The probiotic potential against vibriosis of the indigenous microflora of rainbow trout
Article first published online: 12 JAN 2002
Volume 3, Issue 12, pages 755–765, December 2001
How to Cite
Spanggaard, B., Huber, I., Nielsen, J., Sick, E. B., Pipper, C. B., Martinussen, T., Slierendrecht, W. J. and Gram, L. (2001), The probiotic potential against vibriosis of the indigenous microflora of rainbow trout. Environmental Microbiology, 3: 755–765. doi: 10.1046/j.1462-2920.2001.00240.x
- Issue published online: 12 JAN 2002
- Article first published online: 12 JAN 2002
- Received 24 September, 2001; accepted 24 September, 2001.

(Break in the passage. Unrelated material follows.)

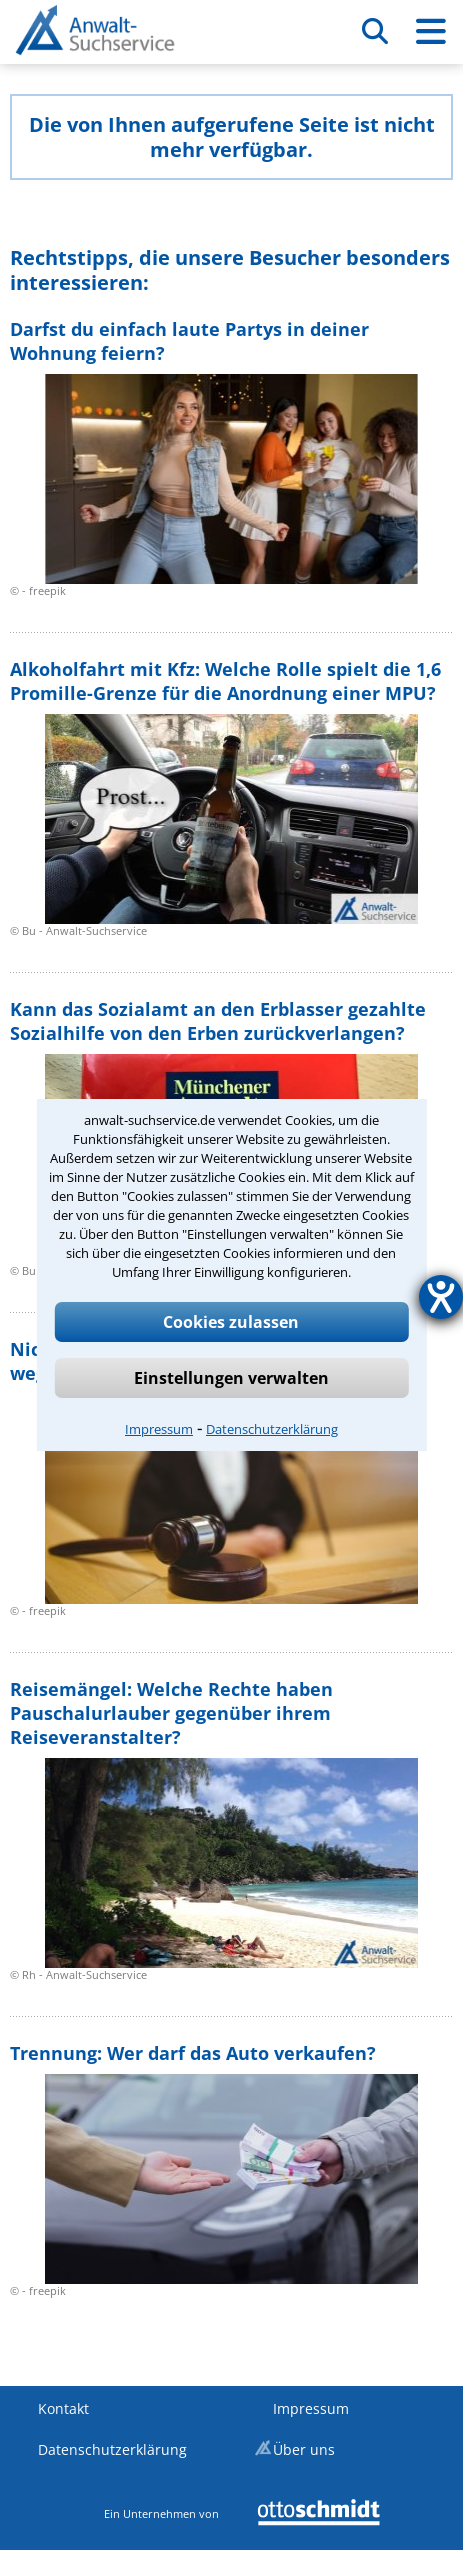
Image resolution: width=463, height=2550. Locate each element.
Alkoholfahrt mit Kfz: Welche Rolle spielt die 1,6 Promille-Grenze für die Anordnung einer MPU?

The antibacterial properties of the indigenous microflora of rainbow trout (Oncorhynchus mykiss Walbaum) and the potential use of inhibitory bacteria as fish probiotics were investigated. A total of 1018 bacteria and yeasts were isolated on tryptone soy agar (TSA) from skin, gills and intestine. Forty-five of these inhibited growth of the fish pathogenic bacterium Vibrio anguillarum in a well diffusion assay. The antagonism was most prominent among Pseudomonas spp., as 28 (66%) of the antagonistic bacteria belonged to this genus, despite constituting only 15% of the total tested flora. As pseudomonads are typically siderophore producers, chrome azurol S (CAS) agar was used as a semi-selective medium for isolation of antagonistic bacteria. On this medium, 75% of the iron-chelating strains were inhibitory to V. anguillarum. Eight strains out of a subset of 11 antagonists caused a 3–6 log unit reduction in the density of V. anguillarum[measured by polymerase chain reaction (PCR) detection in a most probable number (MPN) regimen] in a broth co-culture assay. Survival of rainbow trout infected with vibriosis was improved 13–43% by six out of nine antagonistic strains tested in vivo. All disease-protecting strains were pseudomonads, isolated from CAS plates, whereas two Carnobacterium spp. that were antagonistic in in vitro well diffusion assays did not alter the accumulated mortality of rainbow trout. The addition of live bacterial cultures to fish-rearing water may thus improve survival of the fish; however, in vitro antagonism could not completely predict an in vivo effect. Further studies on the underlying mechanism of activity are required to design appropriate selection criteria for fish probiotic bacteria.